__EXERCÍCIO A__. Indique se cada afirmação concorda com o texto sobre Dugin, respondendo sim ou não e citando as palavras do texto que o decidem: (i) Dugin participou num debate com Olavo de Carvalho em 2011; (ii) a influência de Dugin na política brasileira é considerável; (iii) Putin regressou ao poder em 2012.

__TEXTO DO DOCUMENTO__.
▼
Esse apoio aos partidos anti-sistema na Europa é claro e Dugin participa ativamente nele. Com a ajuda do empresário Konstantin Malofeev, Dugin tem promovido encontros com uma série de políticos europeus de extrema-direita, como o italiano Matteo Salvini (Lega), representantes do FPÖ austríaco, a União Nacional de Marine Le Pen e os líderes da alemã AfD.
Mas Dugin não se limita a olhar para o território europeu. Em 2011, participou num debate com Olavo de Carvalho, homem visto como o ideólogo de Jair Bolsonaro. Desde então, criou um estudo de centros em São Paulo e manteve o interesse no Brasil. “É um admirador da Música Popular Brasileira, da bossa nova e da literatura brasileira”, pode ler-se num artigo da Folha de S. Paulo, onde é possível ver uma fotografia sua a beber chimarrão, uma bebida brasileira de erva-mate.
“Ele adora esta ideia de ser visto como alguém que está a trabalhar nas sombras”
A influência de Dugin na política americana, brasileira e europeia é, porém, reduzida. O mesmo já não se pode dizer do que se passa na Rússia, onde ideias como as de Dugin passaram de marginais a populares em poucos anos. Isso mesmo resume Charles Clover na conversa com o Observador: “Sempre se assumiu que o Kremlin [de Putin] era pragmático, mais interessado no comércio e na economia, e que de vez em quando dizia umas coisas sobre Estaline ou o império que eram mais para ganhar eleições e manter-se popular”, aponta. “Esse pragmatismo mudou radicalmente nos últimos dez anos, desde que Putin regressou ao poder em 2012. O seu pragmatismo deixou de ser focado na percentagem do PIB e mais em quantos quilómetros quadrados consegue controlar.”
▲
__EXERCÍCIO B__. Nos registos, reescreva o trecho que vai da linha que contém "What do you see at coordinates (1046, 40)" até ao fim dos registos, trocando "screenshot" por "capture" e mantendo tudo o resto igual. Apresente apenas esse trecho.

__DADOS DO EXERCÍCIO__.
▼
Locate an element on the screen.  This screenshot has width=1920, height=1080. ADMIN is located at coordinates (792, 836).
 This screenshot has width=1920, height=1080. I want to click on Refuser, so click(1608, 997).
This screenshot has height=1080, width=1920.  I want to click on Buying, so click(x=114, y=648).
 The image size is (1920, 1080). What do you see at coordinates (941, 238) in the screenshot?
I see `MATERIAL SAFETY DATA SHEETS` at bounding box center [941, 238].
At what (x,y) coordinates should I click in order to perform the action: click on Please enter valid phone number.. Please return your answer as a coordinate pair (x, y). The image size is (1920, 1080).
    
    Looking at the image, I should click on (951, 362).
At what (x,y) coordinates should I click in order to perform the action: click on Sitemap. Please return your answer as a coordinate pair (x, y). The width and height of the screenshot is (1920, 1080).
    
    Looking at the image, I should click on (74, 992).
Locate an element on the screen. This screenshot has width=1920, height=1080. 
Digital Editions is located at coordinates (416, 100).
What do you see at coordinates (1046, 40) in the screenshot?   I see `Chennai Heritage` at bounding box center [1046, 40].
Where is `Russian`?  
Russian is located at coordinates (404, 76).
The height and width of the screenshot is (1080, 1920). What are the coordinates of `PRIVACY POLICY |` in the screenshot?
▲
__RESOLUÇÃO A__.
(i) Sim: "Em 2011, participou num debate com Olavo de Carvalho"
(ii) Não: "A influência de Dugin na política americana, brasileira e europeia é, porém, reduzida."
(iii) Sim: "desde que Putin regressou ao poder em 2012"

__RESOLUÇÃO B__.
What do you see at coordinates (1046, 40) in the capture?   I see `Chennai Heritage` at bounding box center [1046, 40].
Where is `Russian`?  
Russian is located at coordinates (404, 76).
The height and width of the capture is (1080, 1920). What are the coordinates of `PRIVACY POLICY |` in the capture?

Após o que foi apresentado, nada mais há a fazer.